(Work required): Down to the last line, set down the material below exactly, excluding pictures.

(Supplied records):
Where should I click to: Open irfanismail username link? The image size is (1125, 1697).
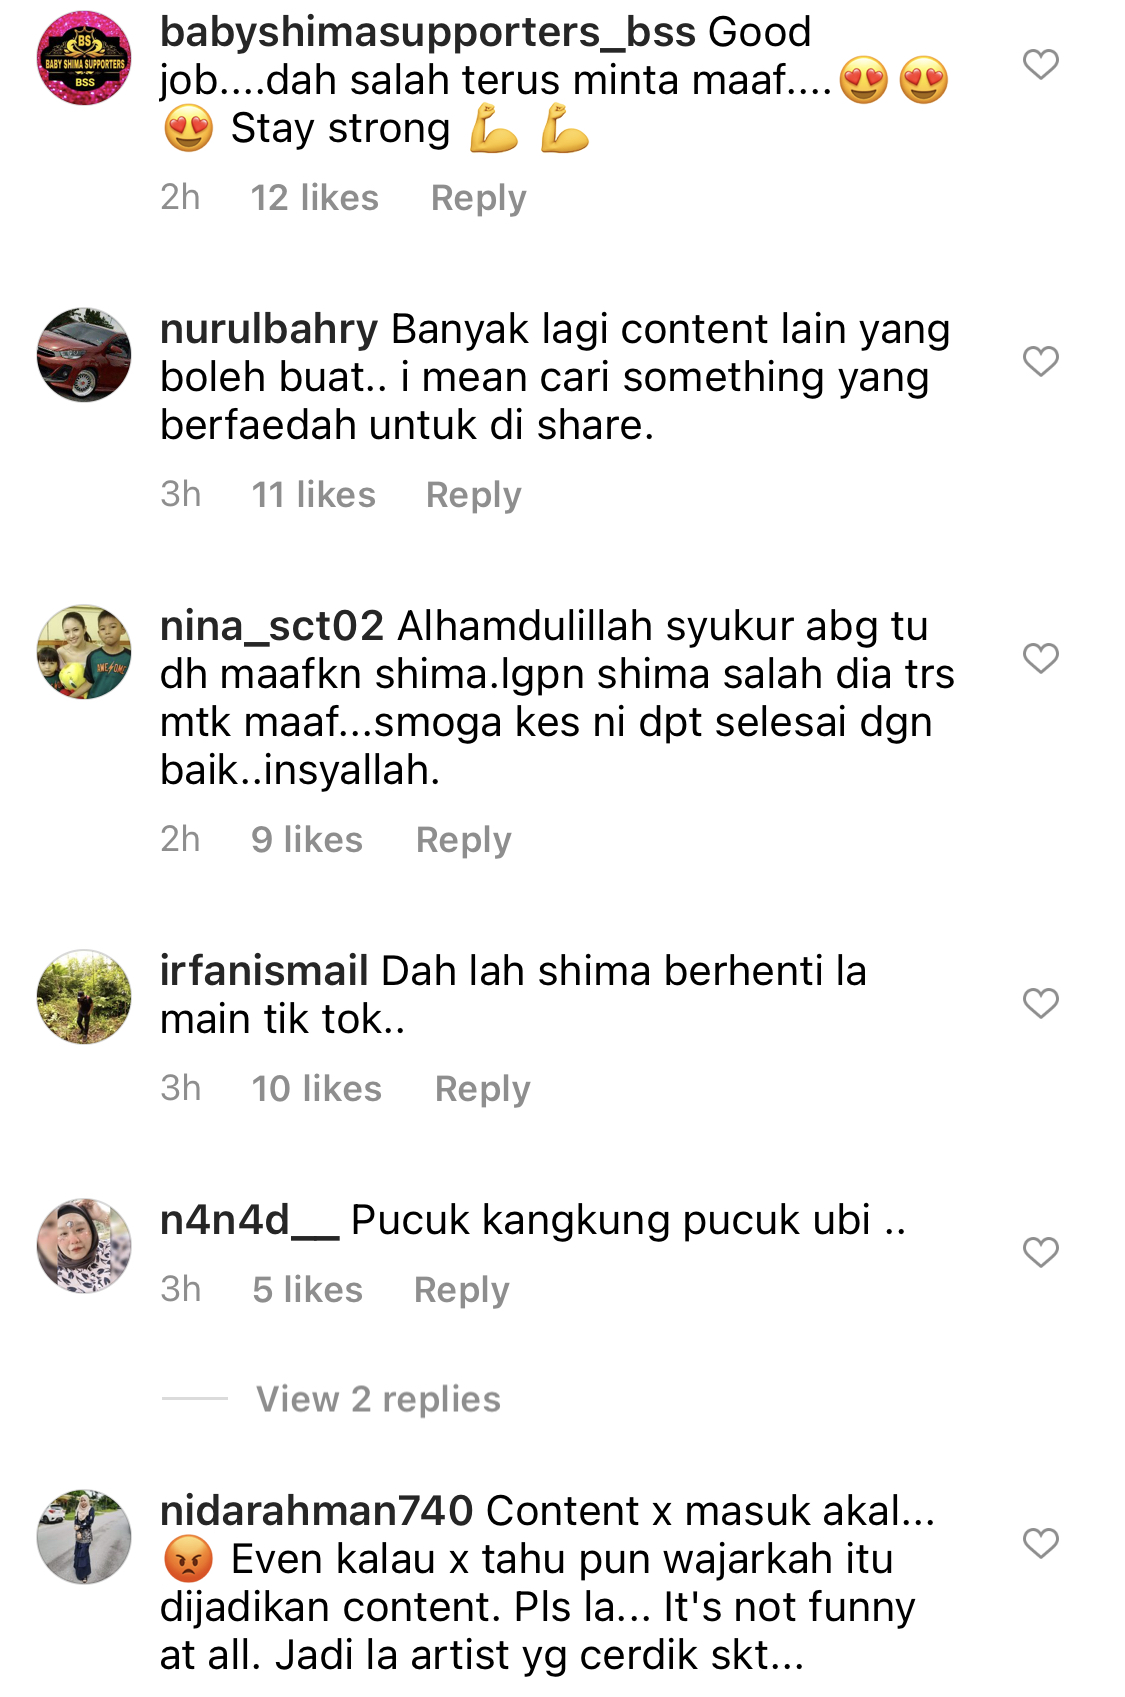point(264,971)
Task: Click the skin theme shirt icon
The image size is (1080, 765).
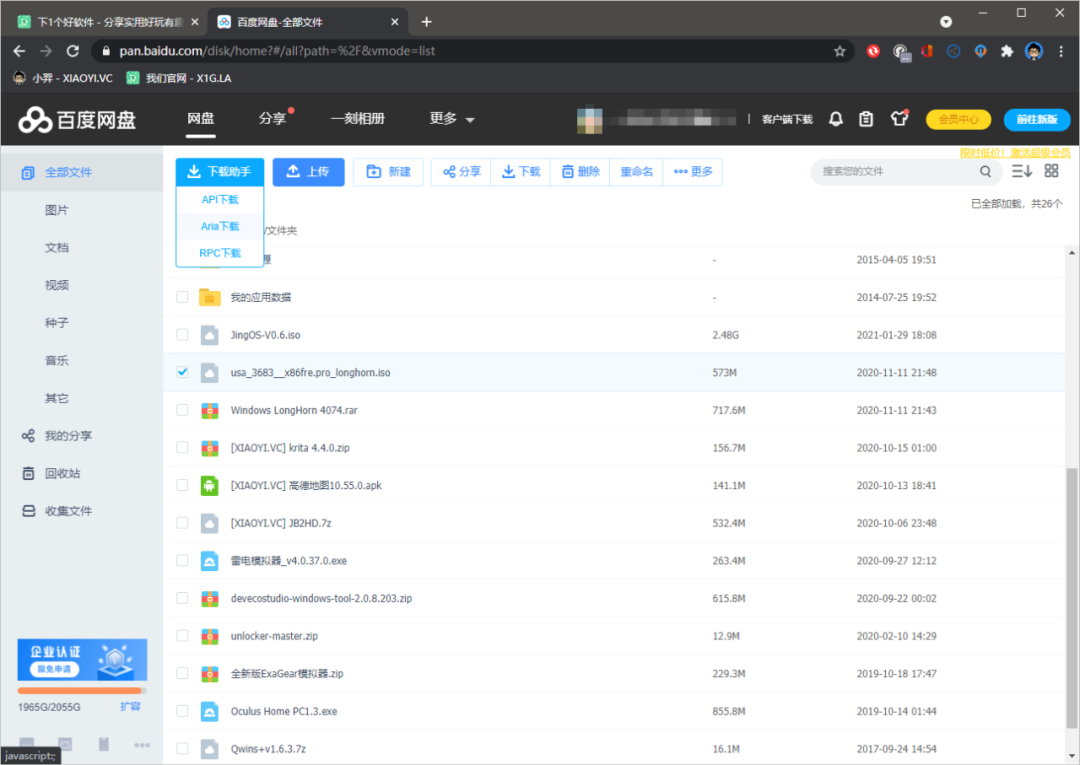Action: 898,119
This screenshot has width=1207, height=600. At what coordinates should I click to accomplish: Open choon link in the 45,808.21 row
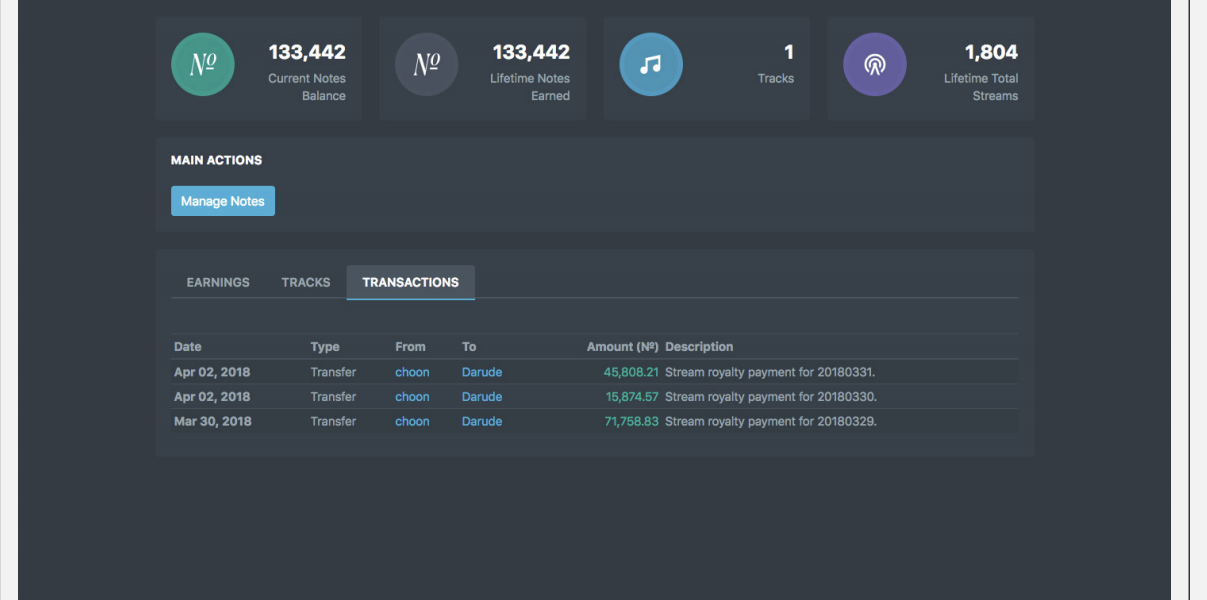tap(412, 372)
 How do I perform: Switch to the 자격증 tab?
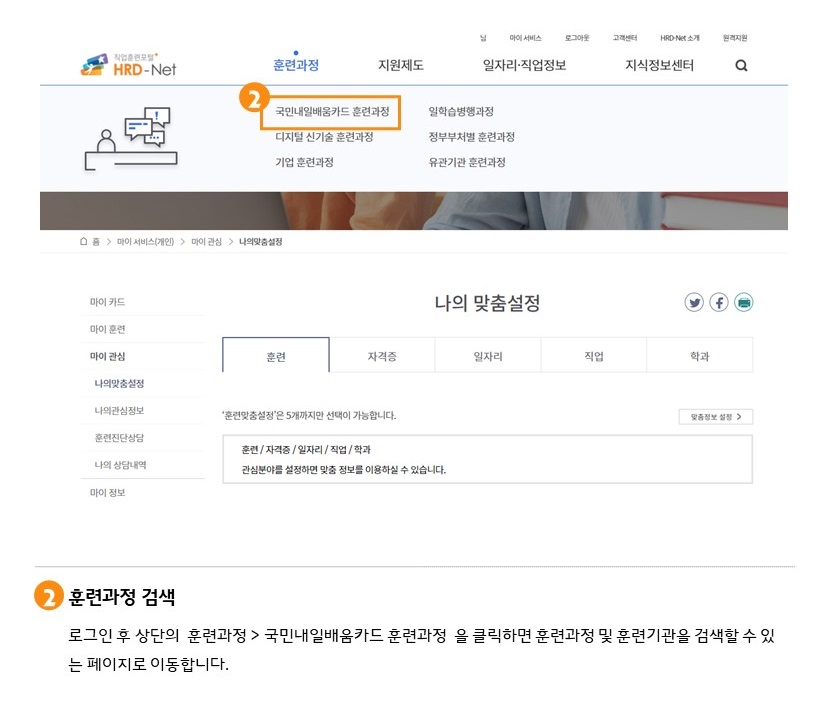[381, 356]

(Result):
Where should I click to: Open irfanismail username link? The image size is (1125, 1697).
point(264,971)
Task: Click the skin theme shirt icon
The image size is (1080, 765).
Action: 898,119
This screenshot has width=1207, height=600. At what coordinates should I click to accomplish: Open choon link in the 45,808.21 row
tap(412, 372)
 How do I perform: Switch to the 자격증 tab?
[381, 356]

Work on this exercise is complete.